(1) To the
extent funds are appropriated specifically for this purpose, the
department shall contract with a qualified, independent entity to
receive notifications and reports of adverse events and
incidents, and carry out the activities specified in this
section. In establishing qualifications for, and choosing the
independent entity, the department shall strongly consider the
patient safety organization criteria included in the federal
patient safety and quality improvement act of 2005, P.L. 109-41,
and any regulations adopted to implement this chapter.

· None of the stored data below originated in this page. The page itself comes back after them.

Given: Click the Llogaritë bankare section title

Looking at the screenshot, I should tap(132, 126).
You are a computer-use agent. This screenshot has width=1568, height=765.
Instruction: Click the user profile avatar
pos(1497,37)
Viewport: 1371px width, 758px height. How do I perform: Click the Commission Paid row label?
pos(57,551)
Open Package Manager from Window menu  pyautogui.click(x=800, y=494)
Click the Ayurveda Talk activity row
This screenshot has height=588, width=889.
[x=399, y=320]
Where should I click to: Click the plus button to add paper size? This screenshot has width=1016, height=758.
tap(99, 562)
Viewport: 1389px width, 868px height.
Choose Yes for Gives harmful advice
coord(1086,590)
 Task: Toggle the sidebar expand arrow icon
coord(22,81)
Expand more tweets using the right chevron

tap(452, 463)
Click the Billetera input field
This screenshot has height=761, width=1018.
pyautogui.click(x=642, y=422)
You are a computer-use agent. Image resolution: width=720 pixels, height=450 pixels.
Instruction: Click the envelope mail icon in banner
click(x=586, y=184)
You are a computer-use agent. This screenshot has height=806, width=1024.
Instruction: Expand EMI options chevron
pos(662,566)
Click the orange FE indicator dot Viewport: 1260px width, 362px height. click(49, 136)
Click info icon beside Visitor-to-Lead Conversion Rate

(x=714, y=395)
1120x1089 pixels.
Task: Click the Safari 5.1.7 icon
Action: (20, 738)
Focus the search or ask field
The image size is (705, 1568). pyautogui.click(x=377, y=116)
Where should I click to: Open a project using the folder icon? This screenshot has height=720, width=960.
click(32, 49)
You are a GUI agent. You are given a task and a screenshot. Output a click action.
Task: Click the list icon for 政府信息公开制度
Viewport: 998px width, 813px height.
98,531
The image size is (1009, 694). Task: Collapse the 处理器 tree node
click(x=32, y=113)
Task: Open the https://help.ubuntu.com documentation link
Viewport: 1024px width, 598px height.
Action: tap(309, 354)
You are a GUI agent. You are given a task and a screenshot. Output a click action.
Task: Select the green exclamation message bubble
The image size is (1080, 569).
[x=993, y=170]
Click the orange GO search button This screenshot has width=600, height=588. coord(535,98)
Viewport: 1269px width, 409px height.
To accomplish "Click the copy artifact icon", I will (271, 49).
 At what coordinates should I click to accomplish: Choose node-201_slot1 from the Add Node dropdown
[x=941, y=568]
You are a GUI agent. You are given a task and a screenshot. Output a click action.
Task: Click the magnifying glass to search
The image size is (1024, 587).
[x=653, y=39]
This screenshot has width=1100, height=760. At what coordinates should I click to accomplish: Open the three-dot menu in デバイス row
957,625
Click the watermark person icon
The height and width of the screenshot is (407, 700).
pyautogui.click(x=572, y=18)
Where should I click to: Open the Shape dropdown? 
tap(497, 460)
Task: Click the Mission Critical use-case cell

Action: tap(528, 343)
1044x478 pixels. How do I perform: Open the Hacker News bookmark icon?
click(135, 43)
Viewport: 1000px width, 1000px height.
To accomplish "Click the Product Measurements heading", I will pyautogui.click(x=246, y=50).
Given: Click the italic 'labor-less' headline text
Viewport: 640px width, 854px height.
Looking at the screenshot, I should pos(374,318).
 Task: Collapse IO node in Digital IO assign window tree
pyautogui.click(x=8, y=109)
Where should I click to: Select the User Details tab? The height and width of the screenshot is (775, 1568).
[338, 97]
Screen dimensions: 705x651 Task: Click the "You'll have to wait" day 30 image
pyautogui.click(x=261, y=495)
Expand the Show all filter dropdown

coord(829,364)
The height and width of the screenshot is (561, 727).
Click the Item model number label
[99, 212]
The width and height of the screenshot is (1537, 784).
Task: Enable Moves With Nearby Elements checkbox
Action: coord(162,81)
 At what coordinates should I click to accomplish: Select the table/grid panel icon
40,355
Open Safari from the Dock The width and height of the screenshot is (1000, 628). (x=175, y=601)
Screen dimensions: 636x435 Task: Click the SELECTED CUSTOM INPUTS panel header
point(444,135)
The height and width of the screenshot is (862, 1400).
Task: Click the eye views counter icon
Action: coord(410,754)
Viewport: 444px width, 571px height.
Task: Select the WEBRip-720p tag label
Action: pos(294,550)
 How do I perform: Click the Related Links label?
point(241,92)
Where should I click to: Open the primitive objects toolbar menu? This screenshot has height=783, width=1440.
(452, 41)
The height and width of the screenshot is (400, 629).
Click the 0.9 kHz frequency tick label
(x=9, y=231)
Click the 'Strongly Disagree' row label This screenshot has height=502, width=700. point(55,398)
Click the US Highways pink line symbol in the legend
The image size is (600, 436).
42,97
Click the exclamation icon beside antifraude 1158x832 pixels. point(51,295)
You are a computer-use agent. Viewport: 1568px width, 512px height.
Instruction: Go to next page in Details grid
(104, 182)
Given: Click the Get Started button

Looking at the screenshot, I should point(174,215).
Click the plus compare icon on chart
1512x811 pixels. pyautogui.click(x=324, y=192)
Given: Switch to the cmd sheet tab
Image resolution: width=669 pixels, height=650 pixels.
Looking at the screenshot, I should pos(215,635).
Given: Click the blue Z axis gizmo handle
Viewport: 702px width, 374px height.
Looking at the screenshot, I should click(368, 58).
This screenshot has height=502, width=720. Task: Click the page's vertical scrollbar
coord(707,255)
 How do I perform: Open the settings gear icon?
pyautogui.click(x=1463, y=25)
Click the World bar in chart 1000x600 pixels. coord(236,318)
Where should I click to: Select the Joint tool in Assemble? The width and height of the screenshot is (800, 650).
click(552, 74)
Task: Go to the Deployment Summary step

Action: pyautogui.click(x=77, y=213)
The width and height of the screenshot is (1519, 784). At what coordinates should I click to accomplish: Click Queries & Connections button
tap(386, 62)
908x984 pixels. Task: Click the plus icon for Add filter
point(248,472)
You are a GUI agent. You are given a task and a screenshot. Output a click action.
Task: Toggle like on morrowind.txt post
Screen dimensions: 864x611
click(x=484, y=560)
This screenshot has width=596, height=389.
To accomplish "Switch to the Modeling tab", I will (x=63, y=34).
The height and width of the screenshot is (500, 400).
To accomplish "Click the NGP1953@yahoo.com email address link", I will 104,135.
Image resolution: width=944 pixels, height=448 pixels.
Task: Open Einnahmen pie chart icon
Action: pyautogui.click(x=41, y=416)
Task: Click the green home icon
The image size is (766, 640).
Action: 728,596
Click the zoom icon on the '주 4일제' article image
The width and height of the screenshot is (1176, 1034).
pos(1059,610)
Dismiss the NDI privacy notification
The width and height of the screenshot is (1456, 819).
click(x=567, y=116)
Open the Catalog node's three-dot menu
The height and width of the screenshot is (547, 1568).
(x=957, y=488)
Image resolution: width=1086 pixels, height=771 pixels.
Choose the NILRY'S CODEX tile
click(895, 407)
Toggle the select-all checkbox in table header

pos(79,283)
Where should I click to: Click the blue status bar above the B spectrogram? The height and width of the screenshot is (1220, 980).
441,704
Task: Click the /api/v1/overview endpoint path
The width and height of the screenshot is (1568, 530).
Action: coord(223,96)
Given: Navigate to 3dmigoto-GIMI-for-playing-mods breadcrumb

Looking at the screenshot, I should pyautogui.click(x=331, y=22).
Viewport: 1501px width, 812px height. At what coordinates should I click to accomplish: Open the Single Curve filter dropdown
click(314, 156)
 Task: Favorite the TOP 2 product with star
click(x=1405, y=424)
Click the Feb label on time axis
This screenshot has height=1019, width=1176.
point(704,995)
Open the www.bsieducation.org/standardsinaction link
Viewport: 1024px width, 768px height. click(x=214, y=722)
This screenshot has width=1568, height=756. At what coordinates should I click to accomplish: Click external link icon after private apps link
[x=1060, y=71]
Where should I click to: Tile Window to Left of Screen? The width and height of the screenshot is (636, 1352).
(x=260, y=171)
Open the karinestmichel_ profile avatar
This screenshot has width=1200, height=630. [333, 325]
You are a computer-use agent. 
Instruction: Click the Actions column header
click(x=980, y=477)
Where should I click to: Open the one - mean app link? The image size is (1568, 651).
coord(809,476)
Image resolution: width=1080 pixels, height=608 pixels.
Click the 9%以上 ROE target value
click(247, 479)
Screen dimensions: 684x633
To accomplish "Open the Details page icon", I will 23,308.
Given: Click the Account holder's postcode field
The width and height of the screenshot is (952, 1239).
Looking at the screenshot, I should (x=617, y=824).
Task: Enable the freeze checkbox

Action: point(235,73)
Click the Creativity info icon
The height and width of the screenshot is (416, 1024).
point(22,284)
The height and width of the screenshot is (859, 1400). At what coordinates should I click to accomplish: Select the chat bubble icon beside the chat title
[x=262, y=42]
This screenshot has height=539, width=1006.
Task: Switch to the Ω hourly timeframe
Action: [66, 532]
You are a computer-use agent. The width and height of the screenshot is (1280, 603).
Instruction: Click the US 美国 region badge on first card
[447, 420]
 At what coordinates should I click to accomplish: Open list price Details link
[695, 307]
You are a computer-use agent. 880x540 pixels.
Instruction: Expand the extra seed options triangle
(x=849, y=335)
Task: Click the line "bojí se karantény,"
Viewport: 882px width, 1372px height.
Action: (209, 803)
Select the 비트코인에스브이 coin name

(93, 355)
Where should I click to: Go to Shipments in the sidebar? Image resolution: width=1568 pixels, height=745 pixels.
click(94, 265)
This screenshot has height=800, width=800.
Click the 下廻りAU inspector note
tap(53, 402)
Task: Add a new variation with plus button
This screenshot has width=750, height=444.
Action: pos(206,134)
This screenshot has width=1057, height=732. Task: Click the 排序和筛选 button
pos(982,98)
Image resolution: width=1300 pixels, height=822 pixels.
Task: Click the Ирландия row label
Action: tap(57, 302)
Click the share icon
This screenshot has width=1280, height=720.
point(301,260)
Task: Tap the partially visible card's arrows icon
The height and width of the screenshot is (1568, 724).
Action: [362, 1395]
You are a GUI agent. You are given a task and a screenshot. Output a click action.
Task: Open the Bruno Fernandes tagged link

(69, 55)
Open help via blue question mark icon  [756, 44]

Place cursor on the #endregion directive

(2) If an independent entity is contracted for under
subsection (1) of this section, the independent entity shall:
(a) In collaboration with the department of health,
establish an internet-based system for medical facilities and the
health care workers of a medical facility to submit notifications
and reports of adverse events and incidents, which shall be
accessible twenty-four hours a day, seven days a week. The
system shall be a portal to report both adverse events and
incidents, and notifications and reports of adverse events shall
be immediately transmitted to the department. The system shall
be a secure system that protects the confidentiality of personal
health information and provider and facility specific information
submitted in notifications and reports, including appropriate
encryption and an accurate means of authenticating the identity
of users of the system. When the system becomes operational,
medical facilities shall submit all notifications and reports by
means of the system;
(b) Collect, analyze, and evaluate data regarding
notifications and reports of adverse events and incidents,
including the identification of performance indicators and
patterns in frequency or severity at certain medical facilities
or in certain regions of the state;
(c) Develop recommendations for changes in health care
practices and procedures, which may be instituted for the purpose
of reducing the number or severity of adverse events and
incidents;
(d) Directly advise reporting medical facilities of
immediate changes that can be instituted to reduce adverse events
or incidents;
(e) Issue recommendations to medical facilities on a
facility-specific or on a statewide basis regarding changes,
trends, and improvements in health care practices and procedures
for the purpose of reducing the number and severity of adverse
events or incidents. Prior to issuing recommendations,
consideration shall be given to the following factors:
Expectation of improved quality of care, implementation
feasibility, other relevant implementation practices, and the
cost impact to patients, payers, and medical facilities.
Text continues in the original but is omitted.